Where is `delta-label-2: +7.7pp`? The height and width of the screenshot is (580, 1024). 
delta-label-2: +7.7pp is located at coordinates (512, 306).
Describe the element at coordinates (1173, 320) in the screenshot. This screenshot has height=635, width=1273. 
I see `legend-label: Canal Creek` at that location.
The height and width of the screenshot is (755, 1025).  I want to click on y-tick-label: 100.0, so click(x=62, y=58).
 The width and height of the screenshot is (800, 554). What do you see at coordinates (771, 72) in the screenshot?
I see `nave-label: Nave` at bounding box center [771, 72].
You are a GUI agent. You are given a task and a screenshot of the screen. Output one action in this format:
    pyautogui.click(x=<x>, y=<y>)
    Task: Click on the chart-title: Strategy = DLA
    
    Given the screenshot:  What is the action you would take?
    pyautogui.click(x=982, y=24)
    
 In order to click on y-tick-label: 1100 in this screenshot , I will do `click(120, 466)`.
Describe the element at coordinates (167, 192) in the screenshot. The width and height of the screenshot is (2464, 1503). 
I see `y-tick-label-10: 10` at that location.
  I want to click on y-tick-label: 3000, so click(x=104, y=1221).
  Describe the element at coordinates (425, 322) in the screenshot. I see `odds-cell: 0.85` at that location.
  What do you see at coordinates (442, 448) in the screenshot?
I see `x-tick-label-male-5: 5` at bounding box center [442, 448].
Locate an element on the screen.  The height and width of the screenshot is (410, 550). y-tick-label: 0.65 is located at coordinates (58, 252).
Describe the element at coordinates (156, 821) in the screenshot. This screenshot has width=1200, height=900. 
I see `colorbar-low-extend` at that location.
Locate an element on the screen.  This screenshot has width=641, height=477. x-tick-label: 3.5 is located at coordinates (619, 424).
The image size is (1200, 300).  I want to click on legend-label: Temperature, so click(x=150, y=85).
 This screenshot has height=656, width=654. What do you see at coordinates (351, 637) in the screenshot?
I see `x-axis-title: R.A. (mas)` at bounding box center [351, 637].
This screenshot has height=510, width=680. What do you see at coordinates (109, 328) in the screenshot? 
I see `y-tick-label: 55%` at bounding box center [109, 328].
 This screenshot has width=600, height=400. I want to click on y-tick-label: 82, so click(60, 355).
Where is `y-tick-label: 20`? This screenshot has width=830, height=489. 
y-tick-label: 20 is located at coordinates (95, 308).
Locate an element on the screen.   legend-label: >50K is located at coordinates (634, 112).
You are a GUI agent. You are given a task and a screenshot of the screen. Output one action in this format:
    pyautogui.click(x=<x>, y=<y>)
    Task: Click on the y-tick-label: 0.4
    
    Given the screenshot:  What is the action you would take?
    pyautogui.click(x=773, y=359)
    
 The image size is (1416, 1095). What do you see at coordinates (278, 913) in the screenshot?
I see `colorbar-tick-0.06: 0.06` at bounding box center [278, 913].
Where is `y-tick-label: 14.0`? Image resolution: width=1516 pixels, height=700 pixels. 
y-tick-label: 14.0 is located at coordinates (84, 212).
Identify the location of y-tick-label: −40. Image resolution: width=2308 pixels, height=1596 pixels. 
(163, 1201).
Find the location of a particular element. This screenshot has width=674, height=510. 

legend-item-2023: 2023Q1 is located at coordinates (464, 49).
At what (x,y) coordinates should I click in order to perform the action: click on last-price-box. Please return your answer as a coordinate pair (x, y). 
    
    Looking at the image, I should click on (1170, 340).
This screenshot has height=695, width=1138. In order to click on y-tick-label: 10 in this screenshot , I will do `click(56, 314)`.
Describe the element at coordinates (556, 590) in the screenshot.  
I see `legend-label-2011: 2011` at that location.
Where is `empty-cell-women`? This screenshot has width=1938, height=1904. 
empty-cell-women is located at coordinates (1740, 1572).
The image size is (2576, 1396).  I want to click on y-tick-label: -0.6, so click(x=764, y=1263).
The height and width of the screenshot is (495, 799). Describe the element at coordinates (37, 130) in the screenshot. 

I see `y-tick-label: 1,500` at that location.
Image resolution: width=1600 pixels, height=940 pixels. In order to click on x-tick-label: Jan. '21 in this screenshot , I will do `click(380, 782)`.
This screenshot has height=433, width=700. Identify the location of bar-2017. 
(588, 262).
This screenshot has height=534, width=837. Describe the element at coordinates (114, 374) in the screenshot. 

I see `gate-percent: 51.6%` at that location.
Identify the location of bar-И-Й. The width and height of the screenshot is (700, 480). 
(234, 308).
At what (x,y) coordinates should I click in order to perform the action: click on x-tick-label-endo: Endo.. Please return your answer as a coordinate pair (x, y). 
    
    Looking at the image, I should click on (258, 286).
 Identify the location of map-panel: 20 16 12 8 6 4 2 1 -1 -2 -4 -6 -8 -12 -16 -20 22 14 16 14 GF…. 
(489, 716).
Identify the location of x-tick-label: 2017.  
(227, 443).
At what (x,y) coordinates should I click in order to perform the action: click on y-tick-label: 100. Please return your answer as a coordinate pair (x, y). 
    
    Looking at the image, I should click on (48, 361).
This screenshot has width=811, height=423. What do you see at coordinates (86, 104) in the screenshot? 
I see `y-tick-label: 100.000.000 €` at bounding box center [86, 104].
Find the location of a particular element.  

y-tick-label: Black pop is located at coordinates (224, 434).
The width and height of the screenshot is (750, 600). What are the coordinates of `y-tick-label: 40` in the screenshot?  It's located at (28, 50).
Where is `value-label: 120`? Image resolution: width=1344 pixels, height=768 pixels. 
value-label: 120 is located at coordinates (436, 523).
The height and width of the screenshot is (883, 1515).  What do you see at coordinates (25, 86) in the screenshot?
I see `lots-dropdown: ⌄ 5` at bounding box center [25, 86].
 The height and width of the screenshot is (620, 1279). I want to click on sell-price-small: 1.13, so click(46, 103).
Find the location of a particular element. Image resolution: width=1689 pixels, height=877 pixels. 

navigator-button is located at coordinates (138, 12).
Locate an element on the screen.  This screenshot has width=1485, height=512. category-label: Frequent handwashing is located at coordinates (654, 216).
• • •
Rewrite the listing above, changing "Locate an element on the screen" to "Find an element on the screen" everywhere and leaving everything else the same.

■ Result below
Where is `delta-label-2: +7.7pp`? The height and width of the screenshot is (580, 1024). 
delta-label-2: +7.7pp is located at coordinates (512, 306).
Describe the element at coordinates (1173, 320) in the screenshot. This screenshot has height=635, width=1273. 
I see `legend-label: Canal Creek` at that location.
The height and width of the screenshot is (755, 1025).  I want to click on y-tick-label: 100.0, so click(x=62, y=58).
 The width and height of the screenshot is (800, 554). What do you see at coordinates (771, 72) in the screenshot?
I see `nave-label: Nave` at bounding box center [771, 72].
You are a GUI agent. You are given a task and a screenshot of the screen. Output one action in this format:
    pyautogui.click(x=<x>, y=<y>)
    Task: Click on the chart-title: Strategy = DLA
    
    Given the screenshot:  What is the action you would take?
    pyautogui.click(x=982, y=24)
    
 In order to click on y-tick-label: 1100 in this screenshot , I will do `click(120, 466)`.
Describe the element at coordinates (167, 192) in the screenshot. The width and height of the screenshot is (2464, 1503). 
I see `y-tick-label-10: 10` at that location.
  I want to click on y-tick-label: 3000, so click(x=104, y=1221).
  Describe the element at coordinates (425, 322) in the screenshot. I see `odds-cell: 0.85` at that location.
  What do you see at coordinates (442, 448) in the screenshot?
I see `x-tick-label-male-5: 5` at bounding box center [442, 448].
Find an element on the screen.  The height and width of the screenshot is (410, 550). y-tick-label: 0.65 is located at coordinates (58, 252).
Describe the element at coordinates (156, 821) in the screenshot. This screenshot has width=1200, height=900. 
I see `colorbar-low-extend` at that location.
Find an element on the screen.  This screenshot has width=641, height=477. x-tick-label: 3.5 is located at coordinates (619, 424).
The image size is (1200, 300).  I want to click on legend-label: Temperature, so click(x=150, y=85).
 This screenshot has height=656, width=654. What do you see at coordinates (351, 637) in the screenshot?
I see `x-axis-title: R.A. (mas)` at bounding box center [351, 637].
This screenshot has height=510, width=680. What do you see at coordinates (109, 328) in the screenshot? 
I see `y-tick-label: 55%` at bounding box center [109, 328].
 This screenshot has width=600, height=400. I want to click on y-tick-label: 82, so click(60, 355).
Where is `y-tick-label: 20`? This screenshot has width=830, height=489. 
y-tick-label: 20 is located at coordinates (95, 308).
Find an element on the screen.   legend-label: >50K is located at coordinates (634, 112).
You are a GUI agent. You are given a task and a screenshot of the screen. Output one action in this format:
    pyautogui.click(x=<x>, y=<y>)
    Task: Click on the y-tick-label: 0.4
    
    Given the screenshot:  What is the action you would take?
    pyautogui.click(x=773, y=359)
    
 The image size is (1416, 1095). What do you see at coordinates (278, 913) in the screenshot?
I see `colorbar-tick-0.06: 0.06` at bounding box center [278, 913].
Where is `y-tick-label: 14.0`? Image resolution: width=1516 pixels, height=700 pixels. 
y-tick-label: 14.0 is located at coordinates (84, 212).
Identify the location of y-tick-label: −40. Image resolution: width=2308 pixels, height=1596 pixels. 
(163, 1201).
Find the location of a particular element. This screenshot has width=674, height=510. 

legend-item-2023: 2023Q1 is located at coordinates (464, 49).
At what (x,y) coordinates should I click in order to perform the action: click on last-price-box. Please return your answer as a coordinate pair (x, y). 
    
    Looking at the image, I should click on (1170, 340).
This screenshot has height=695, width=1138. In order to click on y-tick-label: 10 in this screenshot , I will do `click(56, 314)`.
Describe the element at coordinates (556, 590) in the screenshot.  
I see `legend-label-2011: 2011` at that location.
Where is `empty-cell-women`? This screenshot has width=1938, height=1904. 
empty-cell-women is located at coordinates (1740, 1572).
The image size is (2576, 1396).  I want to click on y-tick-label: -0.6, so click(x=764, y=1263).
The height and width of the screenshot is (495, 799). Describe the element at coordinates (37, 130) in the screenshot. 

I see `y-tick-label: 1,500` at that location.
Image resolution: width=1600 pixels, height=940 pixels. In order to click on x-tick-label: Jan. '21 in this screenshot , I will do `click(380, 782)`.
This screenshot has height=433, width=700. Identify the location of bar-2017. 
(588, 262).
This screenshot has height=534, width=837. Describe the element at coordinates (114, 374) in the screenshot. 

I see `gate-percent: 51.6%` at that location.
Identify the location of bar-И-Й. The width and height of the screenshot is (700, 480). 
(234, 308).
At what (x,y) coordinates should I click in order to perform the action: click on x-tick-label-endo: Endo.. Please return your answer as a coordinate pair (x, y). 
    
    Looking at the image, I should click on (258, 286).
 Identify the location of map-panel: 20 16 12 8 6 4 2 1 -1 -2 -4 -6 -8 -12 -16 -20 22 14 16 14 GF…. 
(489, 716).
Identify the location of x-tick-label: 2017.  
(227, 443).
At what (x,y) coordinates should I click in order to perform the action: click on y-tick-label: 100. Please return your answer as a coordinate pair (x, y). 
    
    Looking at the image, I should click on (48, 361).
This screenshot has width=811, height=423. What do you see at coordinates (86, 104) in the screenshot? 
I see `y-tick-label: 100.000.000 €` at bounding box center [86, 104].
Find the location of a particular element.  

y-tick-label: Black pop is located at coordinates (224, 434).
The width and height of the screenshot is (750, 600). What are the coordinates of `y-tick-label: 40` in the screenshot?  It's located at (28, 50).
Where is `value-label: 120`? Image resolution: width=1344 pixels, height=768 pixels. 
value-label: 120 is located at coordinates (436, 523).
The height and width of the screenshot is (883, 1515).  What do you see at coordinates (25, 86) in the screenshot?
I see `lots-dropdown: ⌄ 5` at bounding box center [25, 86].
 The height and width of the screenshot is (620, 1279). I want to click on sell-price-small: 1.13, so click(46, 103).
Find the location of a particular element. Image resolution: width=1689 pixels, height=877 pixels. 

navigator-button is located at coordinates (138, 12).
Find an element on the screen.  This screenshot has width=1485, height=512. category-label: Frequent handwashing is located at coordinates (654, 216).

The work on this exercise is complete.